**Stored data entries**
_ _ _ _ _ _ _

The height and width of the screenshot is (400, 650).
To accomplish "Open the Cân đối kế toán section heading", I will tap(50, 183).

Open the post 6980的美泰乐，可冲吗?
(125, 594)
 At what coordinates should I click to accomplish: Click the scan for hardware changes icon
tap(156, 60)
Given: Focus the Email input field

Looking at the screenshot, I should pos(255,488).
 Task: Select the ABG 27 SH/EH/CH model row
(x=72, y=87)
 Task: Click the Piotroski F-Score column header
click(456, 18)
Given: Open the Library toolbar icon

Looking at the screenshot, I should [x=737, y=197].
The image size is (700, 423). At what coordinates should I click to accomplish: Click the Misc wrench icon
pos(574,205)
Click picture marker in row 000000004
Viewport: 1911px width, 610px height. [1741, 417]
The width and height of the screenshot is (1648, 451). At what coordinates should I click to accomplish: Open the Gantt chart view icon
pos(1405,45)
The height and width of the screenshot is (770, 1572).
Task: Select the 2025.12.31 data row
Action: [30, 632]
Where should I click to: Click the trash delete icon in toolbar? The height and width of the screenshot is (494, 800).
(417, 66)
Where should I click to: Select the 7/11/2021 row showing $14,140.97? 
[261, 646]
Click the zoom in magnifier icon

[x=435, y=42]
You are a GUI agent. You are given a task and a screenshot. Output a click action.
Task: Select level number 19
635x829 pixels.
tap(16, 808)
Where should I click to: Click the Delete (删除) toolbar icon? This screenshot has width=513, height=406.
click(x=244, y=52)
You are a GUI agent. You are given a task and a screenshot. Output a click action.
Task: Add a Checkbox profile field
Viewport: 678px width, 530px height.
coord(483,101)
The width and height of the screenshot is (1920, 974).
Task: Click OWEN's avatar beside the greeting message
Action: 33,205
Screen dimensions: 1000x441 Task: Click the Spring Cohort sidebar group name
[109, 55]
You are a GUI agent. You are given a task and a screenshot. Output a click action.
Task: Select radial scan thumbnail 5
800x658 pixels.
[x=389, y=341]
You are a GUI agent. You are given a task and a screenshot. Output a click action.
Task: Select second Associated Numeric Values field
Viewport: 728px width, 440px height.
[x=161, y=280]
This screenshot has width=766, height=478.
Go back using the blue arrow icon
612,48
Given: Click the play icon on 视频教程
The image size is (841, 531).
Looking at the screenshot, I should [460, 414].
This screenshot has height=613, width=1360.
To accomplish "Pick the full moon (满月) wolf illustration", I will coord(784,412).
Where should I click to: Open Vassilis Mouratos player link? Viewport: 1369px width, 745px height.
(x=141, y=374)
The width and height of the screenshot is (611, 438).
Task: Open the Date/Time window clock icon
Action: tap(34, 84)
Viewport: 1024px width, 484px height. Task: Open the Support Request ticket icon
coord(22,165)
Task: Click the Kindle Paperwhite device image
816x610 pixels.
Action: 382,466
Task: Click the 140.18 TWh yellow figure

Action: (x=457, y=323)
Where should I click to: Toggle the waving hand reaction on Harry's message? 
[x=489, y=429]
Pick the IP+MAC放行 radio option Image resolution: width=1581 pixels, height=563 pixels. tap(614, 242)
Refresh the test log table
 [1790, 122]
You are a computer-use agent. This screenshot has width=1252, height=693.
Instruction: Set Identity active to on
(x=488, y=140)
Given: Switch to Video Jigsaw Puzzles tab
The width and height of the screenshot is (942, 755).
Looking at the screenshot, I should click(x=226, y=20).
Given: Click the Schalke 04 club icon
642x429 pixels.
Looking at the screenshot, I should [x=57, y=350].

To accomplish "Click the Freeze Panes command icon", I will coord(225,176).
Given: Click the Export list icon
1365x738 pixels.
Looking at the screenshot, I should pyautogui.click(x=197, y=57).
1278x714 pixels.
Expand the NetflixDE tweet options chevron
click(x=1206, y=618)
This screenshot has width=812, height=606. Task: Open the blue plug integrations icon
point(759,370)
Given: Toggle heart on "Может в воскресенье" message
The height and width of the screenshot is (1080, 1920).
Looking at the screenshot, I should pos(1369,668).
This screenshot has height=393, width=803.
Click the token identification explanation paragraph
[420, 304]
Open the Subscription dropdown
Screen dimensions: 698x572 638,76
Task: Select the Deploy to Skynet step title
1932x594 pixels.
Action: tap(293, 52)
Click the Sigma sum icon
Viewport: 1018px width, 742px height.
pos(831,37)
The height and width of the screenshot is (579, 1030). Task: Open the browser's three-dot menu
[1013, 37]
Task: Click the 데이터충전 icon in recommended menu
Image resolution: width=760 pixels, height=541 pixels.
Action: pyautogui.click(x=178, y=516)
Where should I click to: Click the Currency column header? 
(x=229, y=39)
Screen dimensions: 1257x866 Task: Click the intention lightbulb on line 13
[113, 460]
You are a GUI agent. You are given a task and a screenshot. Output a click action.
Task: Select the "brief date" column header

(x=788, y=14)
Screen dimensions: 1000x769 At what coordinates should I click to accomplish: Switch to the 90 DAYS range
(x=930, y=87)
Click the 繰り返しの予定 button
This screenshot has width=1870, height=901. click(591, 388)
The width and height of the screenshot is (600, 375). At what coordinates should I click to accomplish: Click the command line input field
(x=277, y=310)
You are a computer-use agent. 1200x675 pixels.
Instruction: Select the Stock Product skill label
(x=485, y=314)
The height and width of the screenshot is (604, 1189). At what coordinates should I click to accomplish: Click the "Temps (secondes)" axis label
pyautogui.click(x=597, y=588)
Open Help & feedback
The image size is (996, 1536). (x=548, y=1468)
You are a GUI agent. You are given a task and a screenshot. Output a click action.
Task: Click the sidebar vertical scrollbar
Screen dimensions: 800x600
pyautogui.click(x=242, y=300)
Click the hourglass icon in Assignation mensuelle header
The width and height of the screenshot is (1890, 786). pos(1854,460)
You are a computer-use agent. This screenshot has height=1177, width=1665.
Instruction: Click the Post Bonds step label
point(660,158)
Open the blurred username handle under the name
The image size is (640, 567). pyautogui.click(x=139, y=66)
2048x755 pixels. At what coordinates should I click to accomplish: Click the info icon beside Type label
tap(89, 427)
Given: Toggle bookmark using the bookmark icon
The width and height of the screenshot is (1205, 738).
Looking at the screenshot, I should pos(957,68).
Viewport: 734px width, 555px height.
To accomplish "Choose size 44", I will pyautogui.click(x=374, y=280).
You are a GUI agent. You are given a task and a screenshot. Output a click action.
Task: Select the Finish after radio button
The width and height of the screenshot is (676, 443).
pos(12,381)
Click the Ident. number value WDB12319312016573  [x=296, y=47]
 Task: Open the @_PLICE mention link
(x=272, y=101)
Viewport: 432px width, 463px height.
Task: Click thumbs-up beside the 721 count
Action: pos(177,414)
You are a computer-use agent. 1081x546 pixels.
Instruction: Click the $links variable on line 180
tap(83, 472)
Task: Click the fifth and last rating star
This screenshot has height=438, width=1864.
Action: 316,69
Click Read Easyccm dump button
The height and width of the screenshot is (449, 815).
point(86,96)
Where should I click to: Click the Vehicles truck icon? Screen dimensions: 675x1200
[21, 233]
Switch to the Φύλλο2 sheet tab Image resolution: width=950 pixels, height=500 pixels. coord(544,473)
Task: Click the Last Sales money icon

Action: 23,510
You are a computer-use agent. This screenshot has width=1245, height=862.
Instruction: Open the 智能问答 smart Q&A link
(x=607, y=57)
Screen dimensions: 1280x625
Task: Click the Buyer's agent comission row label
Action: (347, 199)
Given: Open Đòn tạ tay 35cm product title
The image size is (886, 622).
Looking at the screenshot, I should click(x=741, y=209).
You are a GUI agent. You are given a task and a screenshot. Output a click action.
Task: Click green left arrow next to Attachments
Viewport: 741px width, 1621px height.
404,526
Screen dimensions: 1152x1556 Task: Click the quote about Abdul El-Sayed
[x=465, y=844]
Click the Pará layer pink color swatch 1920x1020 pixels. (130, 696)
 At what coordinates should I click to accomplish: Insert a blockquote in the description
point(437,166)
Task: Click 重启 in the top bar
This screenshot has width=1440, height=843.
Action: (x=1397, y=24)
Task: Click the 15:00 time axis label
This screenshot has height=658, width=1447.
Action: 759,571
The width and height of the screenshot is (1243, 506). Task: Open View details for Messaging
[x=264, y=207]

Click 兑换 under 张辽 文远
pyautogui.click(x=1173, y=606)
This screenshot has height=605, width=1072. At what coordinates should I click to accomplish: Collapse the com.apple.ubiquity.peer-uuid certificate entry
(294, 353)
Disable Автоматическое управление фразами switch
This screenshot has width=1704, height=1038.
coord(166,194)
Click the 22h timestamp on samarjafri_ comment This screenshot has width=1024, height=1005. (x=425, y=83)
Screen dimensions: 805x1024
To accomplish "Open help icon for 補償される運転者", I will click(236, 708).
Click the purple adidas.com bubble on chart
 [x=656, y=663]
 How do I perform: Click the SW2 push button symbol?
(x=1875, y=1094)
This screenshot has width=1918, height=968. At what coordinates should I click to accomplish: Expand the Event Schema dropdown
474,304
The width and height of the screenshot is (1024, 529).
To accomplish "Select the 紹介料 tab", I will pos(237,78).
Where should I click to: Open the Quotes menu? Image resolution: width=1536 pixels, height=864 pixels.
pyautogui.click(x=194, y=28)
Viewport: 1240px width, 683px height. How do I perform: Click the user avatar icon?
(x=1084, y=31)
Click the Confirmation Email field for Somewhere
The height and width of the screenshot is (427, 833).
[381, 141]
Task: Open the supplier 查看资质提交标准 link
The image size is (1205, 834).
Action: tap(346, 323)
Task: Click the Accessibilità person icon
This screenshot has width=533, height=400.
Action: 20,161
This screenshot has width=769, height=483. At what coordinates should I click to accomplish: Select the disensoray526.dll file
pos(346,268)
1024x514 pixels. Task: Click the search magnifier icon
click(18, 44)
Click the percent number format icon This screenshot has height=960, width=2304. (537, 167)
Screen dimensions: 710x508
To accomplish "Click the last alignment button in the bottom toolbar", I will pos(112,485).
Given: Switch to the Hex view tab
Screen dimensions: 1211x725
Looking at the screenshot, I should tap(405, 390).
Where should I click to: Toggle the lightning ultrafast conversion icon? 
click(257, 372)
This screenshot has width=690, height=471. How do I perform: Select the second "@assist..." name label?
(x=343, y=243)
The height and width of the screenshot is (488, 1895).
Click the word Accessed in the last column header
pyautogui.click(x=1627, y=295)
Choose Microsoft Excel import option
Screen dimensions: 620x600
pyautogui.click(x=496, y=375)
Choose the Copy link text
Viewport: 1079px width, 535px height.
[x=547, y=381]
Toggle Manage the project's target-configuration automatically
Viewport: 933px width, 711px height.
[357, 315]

_ _ _ _ _ _ _

**Action item**
If a line in the records holds the string "number", count it, and give only the total.

**Solution**
3